__REQUIRED WORK__. Filter the lines below, keeping every line that contains the word "computer".

__EXERCISE MATERIALS__.
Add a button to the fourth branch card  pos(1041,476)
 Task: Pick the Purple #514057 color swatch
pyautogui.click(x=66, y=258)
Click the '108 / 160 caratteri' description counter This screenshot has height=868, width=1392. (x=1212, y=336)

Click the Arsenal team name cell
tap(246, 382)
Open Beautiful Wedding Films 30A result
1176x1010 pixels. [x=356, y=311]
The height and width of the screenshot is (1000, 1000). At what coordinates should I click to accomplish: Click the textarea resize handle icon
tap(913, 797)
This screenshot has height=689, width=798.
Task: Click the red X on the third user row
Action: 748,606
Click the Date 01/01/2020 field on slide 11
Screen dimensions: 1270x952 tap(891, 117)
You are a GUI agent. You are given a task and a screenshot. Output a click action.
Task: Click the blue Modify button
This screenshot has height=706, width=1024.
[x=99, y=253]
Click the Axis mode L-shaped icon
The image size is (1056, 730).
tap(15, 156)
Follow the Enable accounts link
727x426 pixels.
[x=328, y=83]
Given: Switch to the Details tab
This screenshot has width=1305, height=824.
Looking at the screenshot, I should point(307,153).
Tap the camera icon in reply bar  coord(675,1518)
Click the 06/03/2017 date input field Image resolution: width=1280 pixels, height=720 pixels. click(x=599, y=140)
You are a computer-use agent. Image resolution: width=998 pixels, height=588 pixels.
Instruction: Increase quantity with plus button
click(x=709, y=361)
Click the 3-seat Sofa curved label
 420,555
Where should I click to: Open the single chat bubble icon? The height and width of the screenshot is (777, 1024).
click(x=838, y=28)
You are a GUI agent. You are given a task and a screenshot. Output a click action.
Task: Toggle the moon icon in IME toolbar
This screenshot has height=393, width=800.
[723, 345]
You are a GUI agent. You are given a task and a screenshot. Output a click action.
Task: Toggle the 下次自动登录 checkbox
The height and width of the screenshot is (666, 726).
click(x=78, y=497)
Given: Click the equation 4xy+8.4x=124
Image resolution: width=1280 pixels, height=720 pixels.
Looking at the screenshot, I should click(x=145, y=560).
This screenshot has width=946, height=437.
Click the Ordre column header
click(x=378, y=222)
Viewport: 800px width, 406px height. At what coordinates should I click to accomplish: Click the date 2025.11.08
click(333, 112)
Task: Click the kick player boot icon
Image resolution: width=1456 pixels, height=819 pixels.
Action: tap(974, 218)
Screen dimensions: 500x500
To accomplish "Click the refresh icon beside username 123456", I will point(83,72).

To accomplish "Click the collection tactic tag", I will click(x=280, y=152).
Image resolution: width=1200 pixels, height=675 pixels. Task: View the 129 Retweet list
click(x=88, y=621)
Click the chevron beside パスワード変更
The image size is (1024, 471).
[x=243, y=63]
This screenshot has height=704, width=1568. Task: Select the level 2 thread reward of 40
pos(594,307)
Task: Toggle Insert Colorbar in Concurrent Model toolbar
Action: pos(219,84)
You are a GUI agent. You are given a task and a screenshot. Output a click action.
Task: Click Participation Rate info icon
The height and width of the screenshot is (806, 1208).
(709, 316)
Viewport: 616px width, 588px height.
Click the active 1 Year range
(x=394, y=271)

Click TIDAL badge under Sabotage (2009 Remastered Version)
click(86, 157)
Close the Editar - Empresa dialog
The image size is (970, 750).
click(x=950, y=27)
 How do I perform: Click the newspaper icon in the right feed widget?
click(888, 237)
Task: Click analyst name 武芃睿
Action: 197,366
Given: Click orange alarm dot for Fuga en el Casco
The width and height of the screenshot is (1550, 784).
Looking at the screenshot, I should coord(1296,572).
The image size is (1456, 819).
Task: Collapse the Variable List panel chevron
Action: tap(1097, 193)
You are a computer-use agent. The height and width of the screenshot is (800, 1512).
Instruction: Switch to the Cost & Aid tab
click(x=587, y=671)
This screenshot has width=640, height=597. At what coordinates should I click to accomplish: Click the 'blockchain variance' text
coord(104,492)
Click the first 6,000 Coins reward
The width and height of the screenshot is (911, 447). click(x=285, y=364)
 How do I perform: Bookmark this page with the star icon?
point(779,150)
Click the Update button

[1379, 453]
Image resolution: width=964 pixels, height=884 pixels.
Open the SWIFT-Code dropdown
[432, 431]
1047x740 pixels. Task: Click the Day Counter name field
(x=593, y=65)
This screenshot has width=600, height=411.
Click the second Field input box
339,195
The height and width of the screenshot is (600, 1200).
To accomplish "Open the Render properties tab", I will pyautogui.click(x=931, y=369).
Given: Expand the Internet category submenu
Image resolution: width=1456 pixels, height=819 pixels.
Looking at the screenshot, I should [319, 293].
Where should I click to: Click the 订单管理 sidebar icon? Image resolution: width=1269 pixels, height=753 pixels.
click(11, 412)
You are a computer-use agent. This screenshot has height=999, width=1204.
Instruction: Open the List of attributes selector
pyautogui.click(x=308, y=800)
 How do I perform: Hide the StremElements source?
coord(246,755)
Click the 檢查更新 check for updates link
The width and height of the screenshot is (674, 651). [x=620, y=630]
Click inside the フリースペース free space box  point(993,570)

__TASK RESULT__.
You are a computer-use agent. Image resolution: width=998 pixels, height=588 pixels.
You are a computer-use agent. The height and width of the screenshot is (800, 1512).
You are a computer-use agent. This screenshot has height=999, width=1204.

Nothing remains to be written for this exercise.